Para un paseante cualquiera caminar
junto a la playa en la noche de San Juan podría asemejarse a la contemplación
de un parque temático. Las gentes, que desde bien temprano han ido ocupando su
'parcela' en el arenal, llenan el mismo de mesas, sombrillas y las cajas que
atesoran las viandas que harán de esa noche mágica un pretexto para dar tienda
suelta a los excesos: etílicos, gastronómicos e incluso a esos otros más pegados
a la piel.
Y de la fauna humana tenemos
variedad: El vendedor de chuches en pantalón corto y botas de media caña de un
blanco radiante que se mueve entre la multitud buscando hacer su particular
agosto. Las brillantes pantallas de los móviles que salpican, cual estrellas, a
lo largo y ancho de la playa, mientras los dedos son presa de un ritmo
frenético tecleando a la búsqueda del mensaje que confirme la llegada del ser
añorado o asegure la ausencia de quien nunca supo comportarse. Entremedio se
encuentran aquéllos otros seres, sombras de si mismos, que perdidos entre la
multitud creen buscar lo que ni siquiera sabrán identificar. Carteristas aparte.
Faltan unos minutos para la
medianoche y cientos de seres se acercan a la orilla, unos, los más avezados en
esas lides, aconsejan a quienes por vez primera se remojarán en las aguas tras
el primer estallido de los voladores. La otrora purificación del alma, mutando
un años más en baño de alivio de los excesos etílicos de la jornada. Los más,
entre el bocado de tortilla de papas, el bocadillo de salami, la ensaladilla
rusa o la empanada de atún y el “¡niño, que nos estás llenando de arena… jodío
chiquillo!”, conforman el paisaje sanjuanero.

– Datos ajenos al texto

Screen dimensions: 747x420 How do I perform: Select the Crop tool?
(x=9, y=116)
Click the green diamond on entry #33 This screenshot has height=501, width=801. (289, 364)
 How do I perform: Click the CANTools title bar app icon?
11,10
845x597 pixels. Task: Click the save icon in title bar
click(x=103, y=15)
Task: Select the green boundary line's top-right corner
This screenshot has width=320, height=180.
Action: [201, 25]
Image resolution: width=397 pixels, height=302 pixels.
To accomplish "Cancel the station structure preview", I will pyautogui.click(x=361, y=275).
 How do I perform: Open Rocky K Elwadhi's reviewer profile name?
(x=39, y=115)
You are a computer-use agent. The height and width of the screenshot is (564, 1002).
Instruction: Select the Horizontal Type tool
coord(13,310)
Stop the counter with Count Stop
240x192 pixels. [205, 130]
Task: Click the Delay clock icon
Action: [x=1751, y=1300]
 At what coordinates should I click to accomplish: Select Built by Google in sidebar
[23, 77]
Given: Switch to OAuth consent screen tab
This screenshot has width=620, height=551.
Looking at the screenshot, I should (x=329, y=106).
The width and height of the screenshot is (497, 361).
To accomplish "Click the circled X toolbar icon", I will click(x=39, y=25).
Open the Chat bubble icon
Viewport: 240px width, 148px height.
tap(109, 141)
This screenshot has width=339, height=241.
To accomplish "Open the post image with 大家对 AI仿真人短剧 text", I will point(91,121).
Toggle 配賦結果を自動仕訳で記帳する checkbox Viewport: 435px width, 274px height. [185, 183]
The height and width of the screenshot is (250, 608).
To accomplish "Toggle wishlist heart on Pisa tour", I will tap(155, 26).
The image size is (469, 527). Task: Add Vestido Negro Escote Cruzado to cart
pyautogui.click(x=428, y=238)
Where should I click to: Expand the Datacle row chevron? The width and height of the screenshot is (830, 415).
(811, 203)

Por fin, los fuegos alumbran el
cielo al que miles de cabezas se orientan. Una noche más intentamos quemar en
nuestras particulares hogueras las miserias pasadas, mientras apretamos el alma
deseando que los próximos meses sean algo más leves. Un beso, dos o cientos de
ellos a la amada, porque las brujas andan sueltas.